#### EXERCISE DATA
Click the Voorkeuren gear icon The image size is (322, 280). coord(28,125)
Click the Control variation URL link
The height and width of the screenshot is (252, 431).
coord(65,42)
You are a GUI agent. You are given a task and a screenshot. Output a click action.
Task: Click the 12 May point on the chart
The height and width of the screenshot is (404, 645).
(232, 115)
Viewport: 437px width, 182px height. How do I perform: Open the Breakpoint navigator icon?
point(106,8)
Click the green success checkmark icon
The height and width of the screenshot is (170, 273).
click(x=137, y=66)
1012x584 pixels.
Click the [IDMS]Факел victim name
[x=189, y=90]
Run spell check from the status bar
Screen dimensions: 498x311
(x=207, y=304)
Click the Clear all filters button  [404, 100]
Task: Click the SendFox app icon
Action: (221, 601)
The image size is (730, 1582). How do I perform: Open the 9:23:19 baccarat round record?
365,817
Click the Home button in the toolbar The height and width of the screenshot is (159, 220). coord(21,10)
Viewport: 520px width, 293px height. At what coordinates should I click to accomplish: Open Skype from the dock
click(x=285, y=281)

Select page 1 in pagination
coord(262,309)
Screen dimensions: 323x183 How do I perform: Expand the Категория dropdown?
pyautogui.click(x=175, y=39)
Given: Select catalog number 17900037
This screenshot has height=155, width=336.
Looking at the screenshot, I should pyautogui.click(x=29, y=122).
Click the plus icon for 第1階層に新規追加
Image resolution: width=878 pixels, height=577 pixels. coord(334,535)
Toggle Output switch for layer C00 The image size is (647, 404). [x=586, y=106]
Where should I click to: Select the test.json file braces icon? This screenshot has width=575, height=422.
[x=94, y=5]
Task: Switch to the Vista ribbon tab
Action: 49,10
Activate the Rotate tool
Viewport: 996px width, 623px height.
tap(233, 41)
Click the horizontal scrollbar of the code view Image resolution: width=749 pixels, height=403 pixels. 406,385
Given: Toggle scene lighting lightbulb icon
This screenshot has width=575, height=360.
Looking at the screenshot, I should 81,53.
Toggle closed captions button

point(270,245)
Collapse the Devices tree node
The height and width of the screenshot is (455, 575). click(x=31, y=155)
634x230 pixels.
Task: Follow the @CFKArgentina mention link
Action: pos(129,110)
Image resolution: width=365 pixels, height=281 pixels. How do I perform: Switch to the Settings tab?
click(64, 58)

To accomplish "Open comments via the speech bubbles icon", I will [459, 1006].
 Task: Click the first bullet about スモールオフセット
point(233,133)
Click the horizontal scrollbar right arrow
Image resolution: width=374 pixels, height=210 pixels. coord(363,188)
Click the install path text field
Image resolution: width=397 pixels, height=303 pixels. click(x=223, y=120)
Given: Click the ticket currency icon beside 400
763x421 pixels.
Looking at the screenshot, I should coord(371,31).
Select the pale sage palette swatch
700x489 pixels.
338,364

#### GOAL OF THE EXERCISE
Reproduce the entries above in full, so that each one reads exactly as before.

#### COMPLETED TASK
Click the Voorkeuren gear icon The image size is (322, 280). coord(28,125)
Click the Control variation URL link
The height and width of the screenshot is (252, 431).
coord(65,42)
You are a GUI agent. You are given a task and a screenshot. Output a click action.
Task: Click the 12 May point on the chart
The height and width of the screenshot is (404, 645).
(232, 115)
Viewport: 437px width, 182px height. How do I perform: Open the Breakpoint navigator icon?
point(106,8)
Click the green success checkmark icon
The height and width of the screenshot is (170, 273).
click(x=137, y=66)
1012x584 pixels.
Click the [IDMS]Факел victim name
[x=189, y=90]
Run spell check from the status bar
Screen dimensions: 498x311
(x=207, y=304)
Click the Clear all filters button  [404, 100]
Task: Click the SendFox app icon
Action: (221, 601)
The image size is (730, 1582). How do I perform: Open the 9:23:19 baccarat round record?
365,817
Click the Home button in the toolbar The height and width of the screenshot is (159, 220). coord(21,10)
Viewport: 520px width, 293px height. At what coordinates should I click to accomplish: Open Skype from the dock
click(x=285, y=281)

Select page 1 in pagination
coord(262,309)
Screen dimensions: 323x183 How do I perform: Expand the Категория dropdown?
pyautogui.click(x=175, y=39)
Given: Select catalog number 17900037
This screenshot has height=155, width=336.
Looking at the screenshot, I should pyautogui.click(x=29, y=122).
Click the plus icon for 第1階層に新規追加
Image resolution: width=878 pixels, height=577 pixels. coord(334,535)
Toggle Output switch for layer C00 The image size is (647, 404). [x=586, y=106]
Where should I click to: Select the test.json file braces icon? This screenshot has width=575, height=422.
[x=94, y=5]
Task: Switch to the Vista ribbon tab
Action: 49,10
Activate the Rotate tool
Viewport: 996px width, 623px height.
tap(233, 41)
Click the horizontal scrollbar of the code view Image resolution: width=749 pixels, height=403 pixels. 406,385
Given: Toggle scene lighting lightbulb icon
This screenshot has width=575, height=360.
Looking at the screenshot, I should 81,53.
Toggle closed captions button

point(270,245)
Collapse the Devices tree node
The height and width of the screenshot is (455, 575). click(x=31, y=155)
634x230 pixels.
Task: Follow the @CFKArgentina mention link
Action: pos(129,110)
Image resolution: width=365 pixels, height=281 pixels. How do I perform: Switch to the Settings tab?
click(64, 58)

To accomplish "Open comments via the speech bubbles icon", I will [459, 1006].
 Task: Click the first bullet about スモールオフセット
point(233,133)
Click the horizontal scrollbar right arrow
Image resolution: width=374 pixels, height=210 pixels. coord(363,188)
Click the install path text field
Image resolution: width=397 pixels, height=303 pixels. click(x=223, y=120)
Given: Click the ticket currency icon beside 400
763x421 pixels.
Looking at the screenshot, I should coord(371,31).
Select the pale sage palette swatch
700x489 pixels.
338,364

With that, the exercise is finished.